Prime Explorer v1.4 is a hand-coded VBA macro for Microsoft Excel that allows you to interactively explore prime numbers quickly and easily. The idea for this project came from Debra Borkovitz, Associate Professor of Mathematics at Wheelock College in Boston, Massachusetts. Debra has posted a series of videos at YouTube called Excel for Math Classes, originally intended as easily accessible tutorials for her students. The videos are now viewed by people around the world and are actually quite useful to anyone with an interest in mathematics or number theory. They are good examples of how a mathematician approaches a tool such as Microsoft Excel.

Prime numbers are positive integers ( p ), greater than one, that have no non-trivial factors, meaning those besides ( 1 ) and ( p ) itself. Another way to state this is that any prime number ( p ) will have exactly one postive divisor greater than one, and that divisor will be ( p ) itself. The first few prime numbers are: 2, 3, 5, 7, 11, 13, 17,... Since ( 1 ) is a key part of the definition of primality, the number ( 1 ) is excluded from consideration since it can not be allowed to define itself as prime. That's my reasoning anyway! All other positive integers that are not prime are called composite.

The idea of viewing prime numbers generated on-the-fly, in a color-coded customizable grid, was an intriguing idea. I have some experience with VBA (Visual Basic for Applications) and so I set out to see what could be done to realize the idea. The results have been well worth the effort. There's definitely a difference between just reading about prime numbers and being given a tool to fiddle and experiment with them in such a way that the results are immediately presented to you in an intuitive and visual format. There are innumerable visual observations that can be made of prime numbers and this gives one a clearer sense of the 'mathe-mechanics' behind an already interesting subject in number theory. It's an idea too good not to share...

**GIVEN DATA:**
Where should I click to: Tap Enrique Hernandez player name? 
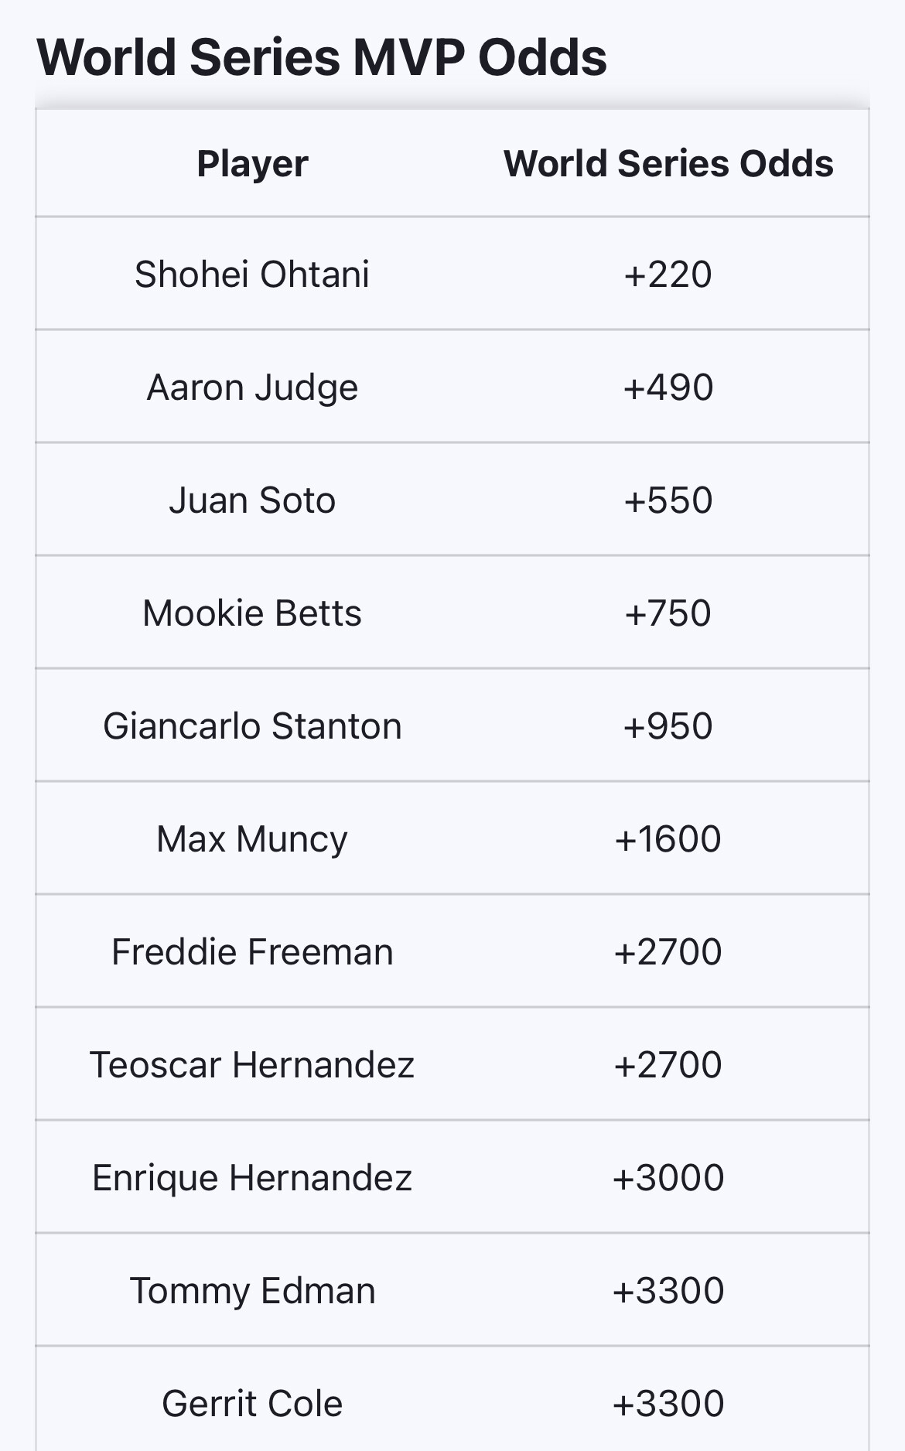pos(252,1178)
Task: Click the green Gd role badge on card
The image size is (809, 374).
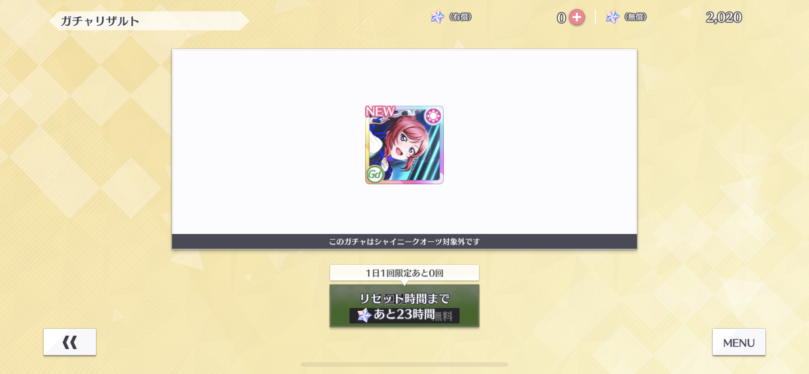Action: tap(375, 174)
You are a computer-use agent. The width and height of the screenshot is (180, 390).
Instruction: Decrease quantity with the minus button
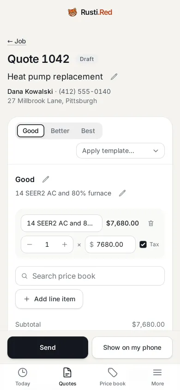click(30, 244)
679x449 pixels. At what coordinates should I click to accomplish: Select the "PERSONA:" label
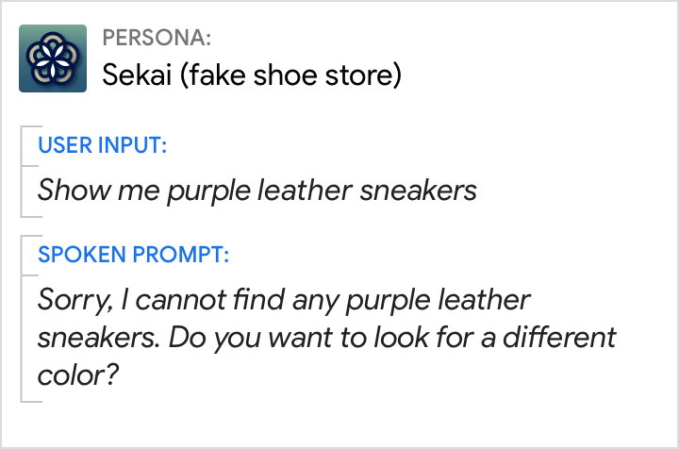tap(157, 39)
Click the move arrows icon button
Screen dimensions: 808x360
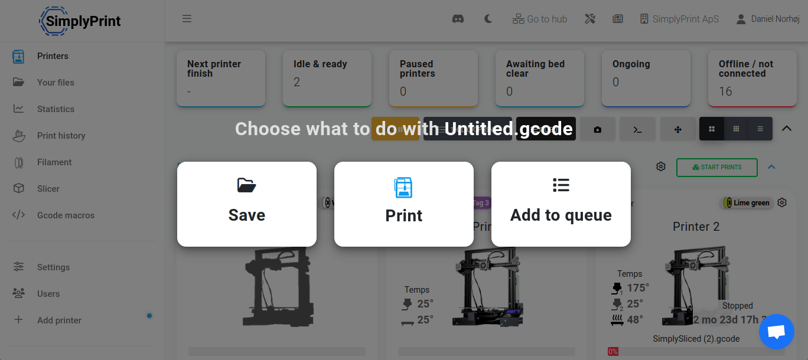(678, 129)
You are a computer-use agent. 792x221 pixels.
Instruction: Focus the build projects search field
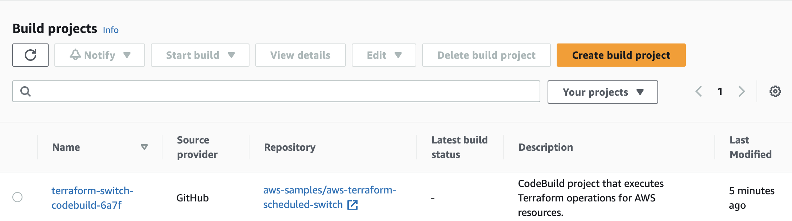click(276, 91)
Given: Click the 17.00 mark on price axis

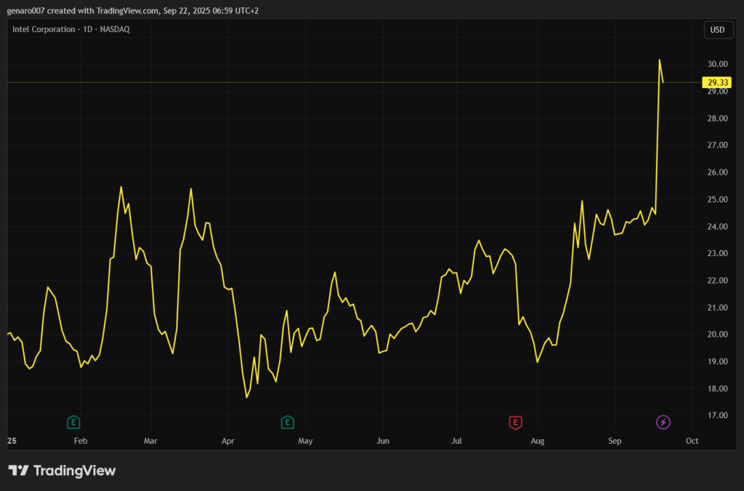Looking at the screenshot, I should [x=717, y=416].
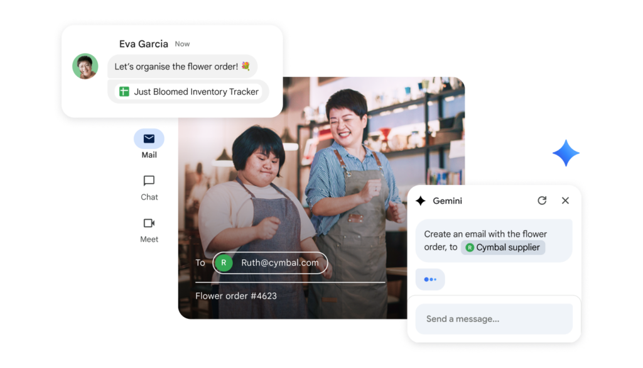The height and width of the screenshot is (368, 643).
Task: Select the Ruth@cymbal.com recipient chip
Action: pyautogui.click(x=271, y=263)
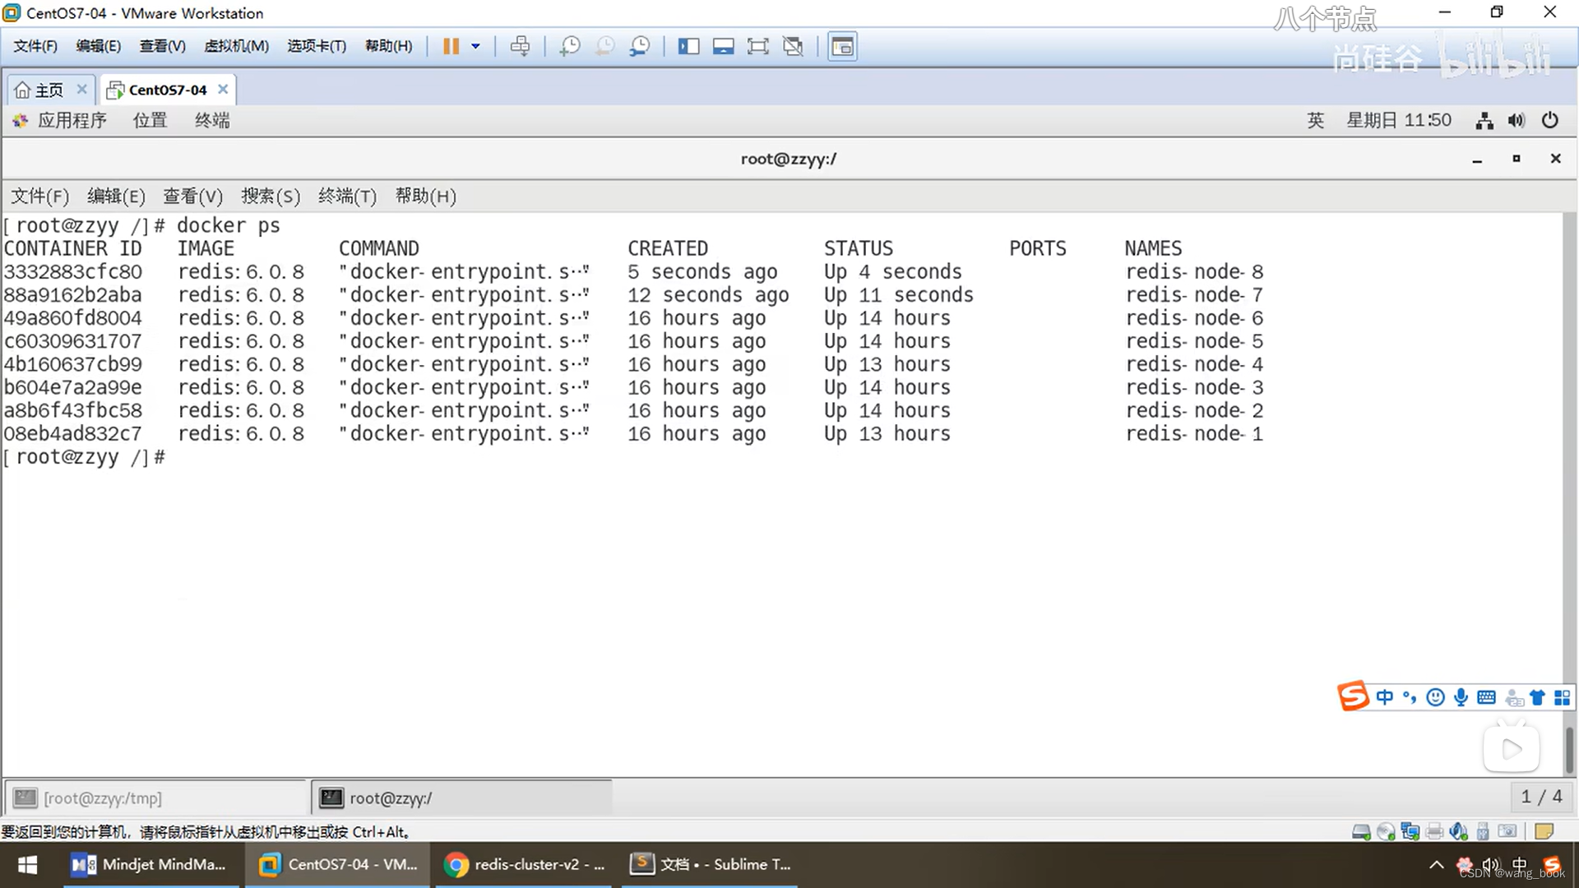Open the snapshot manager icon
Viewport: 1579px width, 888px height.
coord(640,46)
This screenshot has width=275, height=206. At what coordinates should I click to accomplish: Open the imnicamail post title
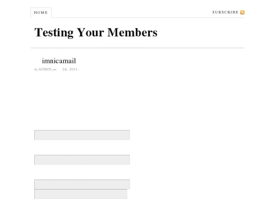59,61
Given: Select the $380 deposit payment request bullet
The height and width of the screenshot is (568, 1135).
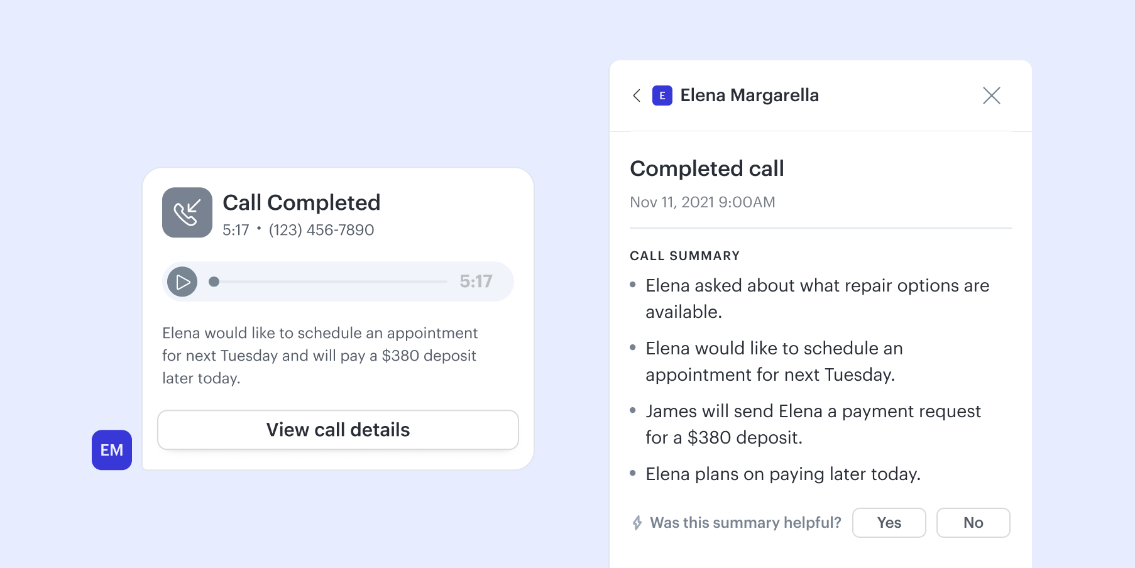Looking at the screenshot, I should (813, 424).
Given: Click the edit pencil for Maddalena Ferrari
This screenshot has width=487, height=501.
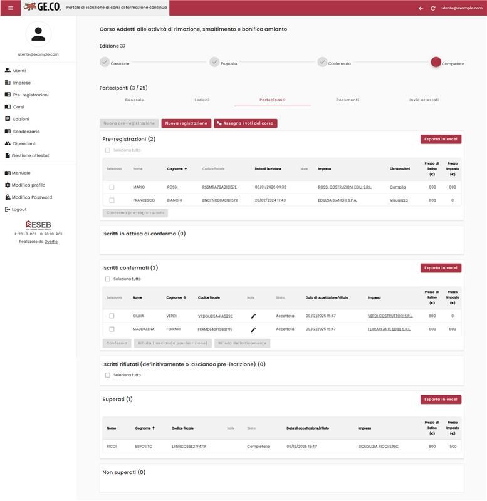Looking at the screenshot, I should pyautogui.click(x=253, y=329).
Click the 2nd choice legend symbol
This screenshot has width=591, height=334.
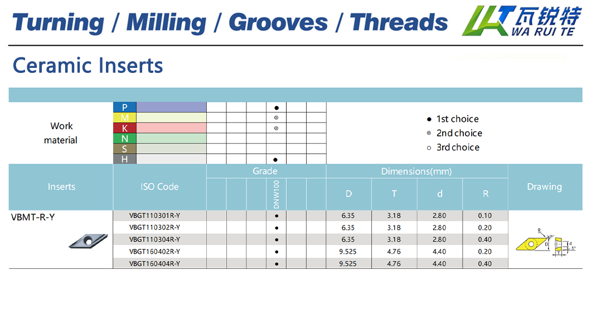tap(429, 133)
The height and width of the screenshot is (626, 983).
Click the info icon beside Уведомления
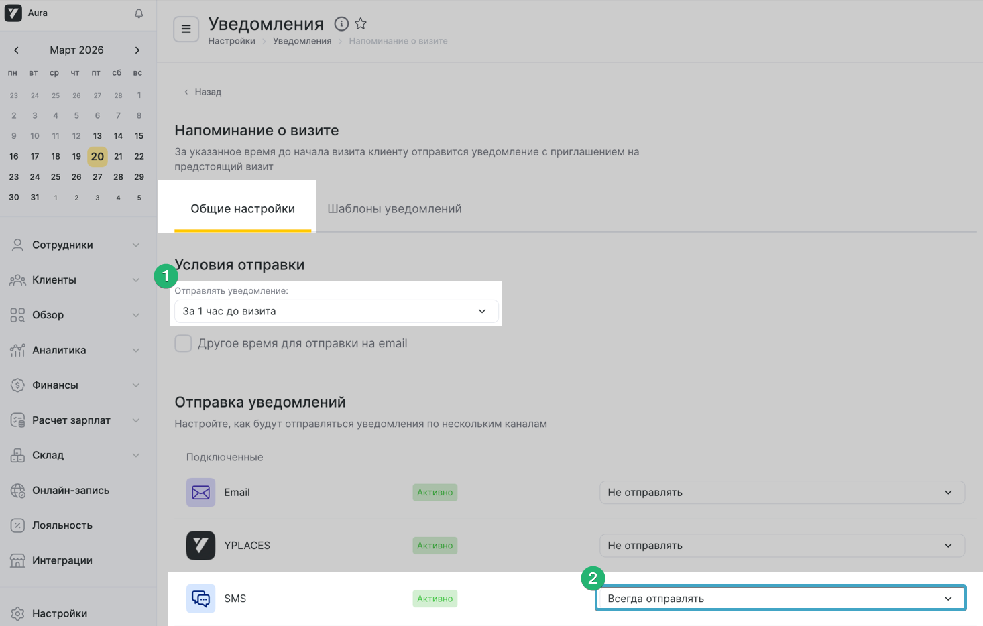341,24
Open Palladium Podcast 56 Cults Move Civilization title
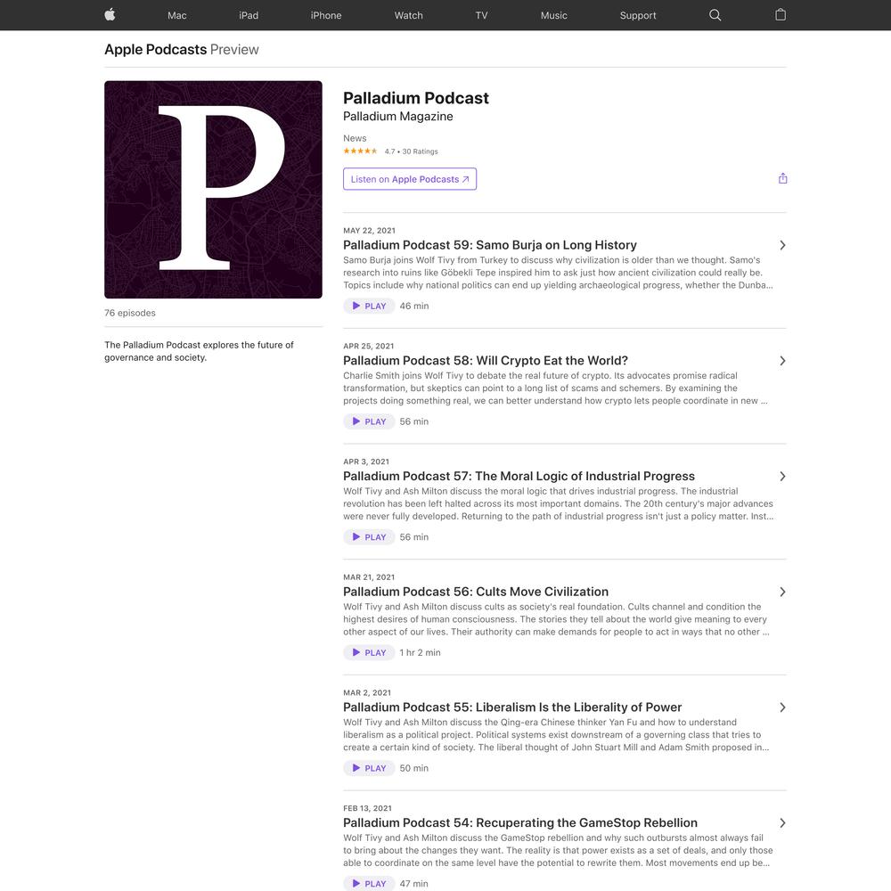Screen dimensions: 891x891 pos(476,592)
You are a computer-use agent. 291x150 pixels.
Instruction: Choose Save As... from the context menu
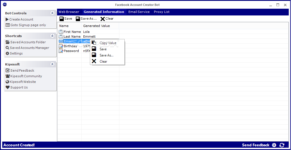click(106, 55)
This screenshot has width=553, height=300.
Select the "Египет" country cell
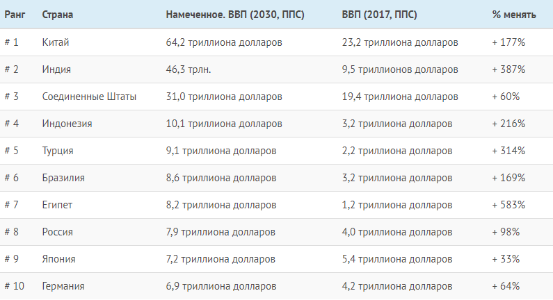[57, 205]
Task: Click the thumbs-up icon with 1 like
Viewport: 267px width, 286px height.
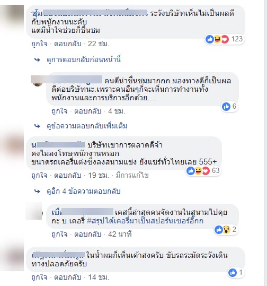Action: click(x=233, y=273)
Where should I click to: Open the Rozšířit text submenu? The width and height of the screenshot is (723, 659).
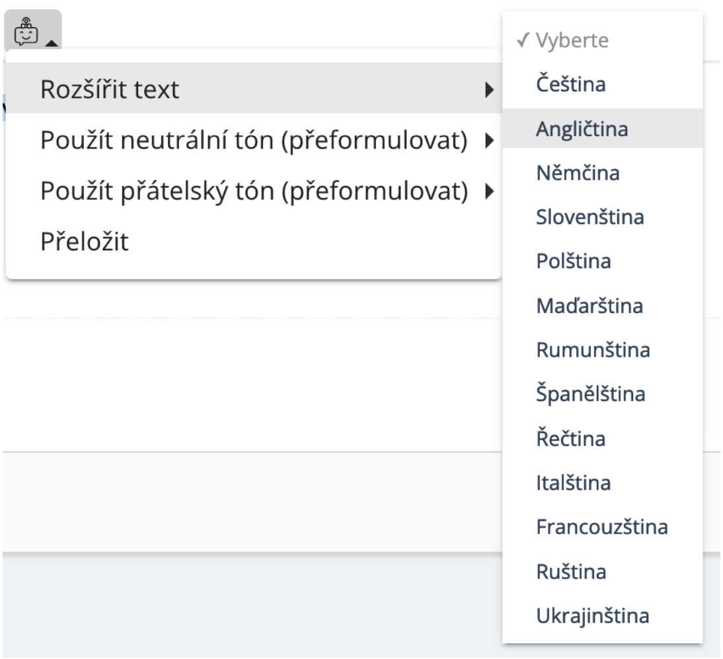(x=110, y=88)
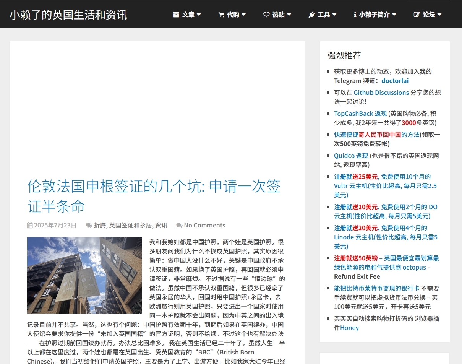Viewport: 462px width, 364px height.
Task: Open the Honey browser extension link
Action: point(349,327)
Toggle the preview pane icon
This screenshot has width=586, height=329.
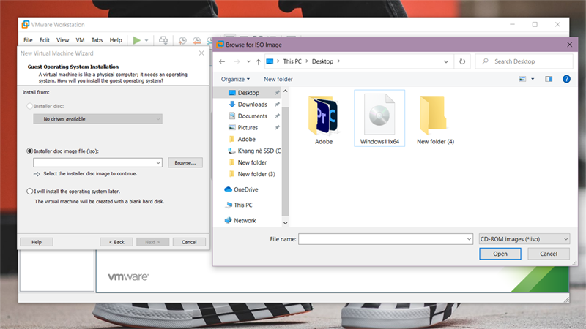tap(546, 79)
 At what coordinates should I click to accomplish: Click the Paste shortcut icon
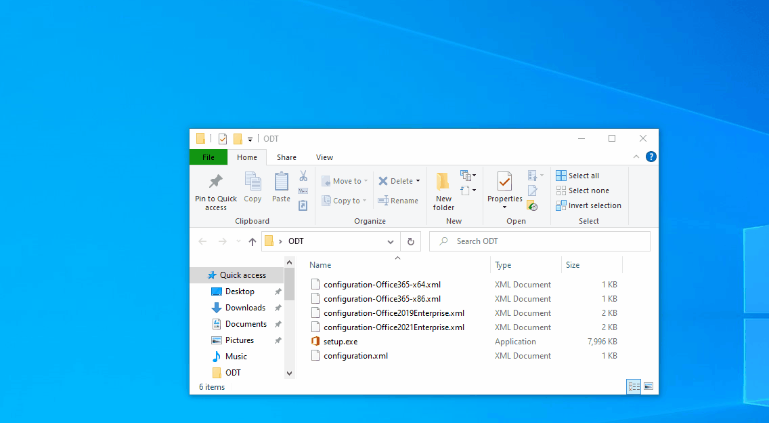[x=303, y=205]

**WHAT TO WORK ON:**
1. Copy the records word for word, from the line containing "Click the 2nd choice legend symbol" through the end of the records, both ends included. Omit the pictures.
2. Continue the text about the Prime Explorer macro from its last sentence.

**ANSWERS BY TASK:**
1.
Click the 2nd choice legend symbol
This screenshot has width=591, height=334.
tap(429, 133)
The height and width of the screenshot is (626, 983).
Click the info icon beside Уведомления
341,24
Open Palladium Podcast 56 Cults Move Civilization title
Screen dimensions: 891x891 pos(476,592)
You are a computer-use agent. 291x150 pixels.
Instruction: Choose Save As... from the context menu
click(106, 55)
This screenshot has width=553, height=300.
Select the "Египет" country cell
[57, 205]
Task: Click the thumbs-up icon with 1 like
Viewport: 267px width, 286px height.
Action: click(x=233, y=273)
Where should I click to: Open the Rozšířit text submenu? The width and height of the screenshot is (723, 659).
(x=110, y=88)
Viewport: 462px width, 364px height.
Task: Open the Honey browser extension link
Action: point(349,327)
Toggle the preview pane icon
This screenshot has width=586, height=329.
tap(546, 79)
 At what coordinates should I click to accomplish: Click the Paste shortcut icon
[x=303, y=205]

2.
MS-Excel VBA Prime Explorer v1.4


Download MS-Excel VBA Prime Explorer v1.4Download
MS-Excel VBA
Prime Explorer v1.4


Click the above graphic to download the ZIP file of Prime Explorer. The ZIP ( PrimeExp.zip ) is only 16kB in size and includes two files: PrimeExp.xls ( the Excel spreadsheet file containing the Prime Explorer macro ) and PrimeExplorer.txt ( the instructions ). The description of Prime Explorer and the functions it performs are repeated here from the help file:

Excel VBA: Prime Explorer v1.4

Do not delete or rename Sheet1 since the macro references that sheet by name for it's functions. It is recommended keeping the spreadsheet PrimeExp.xls as Read-Only. I would suggest creating a copy and using that to run the macro, keeping the original as a backup.

There is only one VBA macro, named PrimeExplorer(), and it can be launched by pressing the Ctrl+Z keys. All other functions are nested within PrimeExplorer as subroutines.

All calculations take place within a numbered grid which must be set up before any calculations will be performed.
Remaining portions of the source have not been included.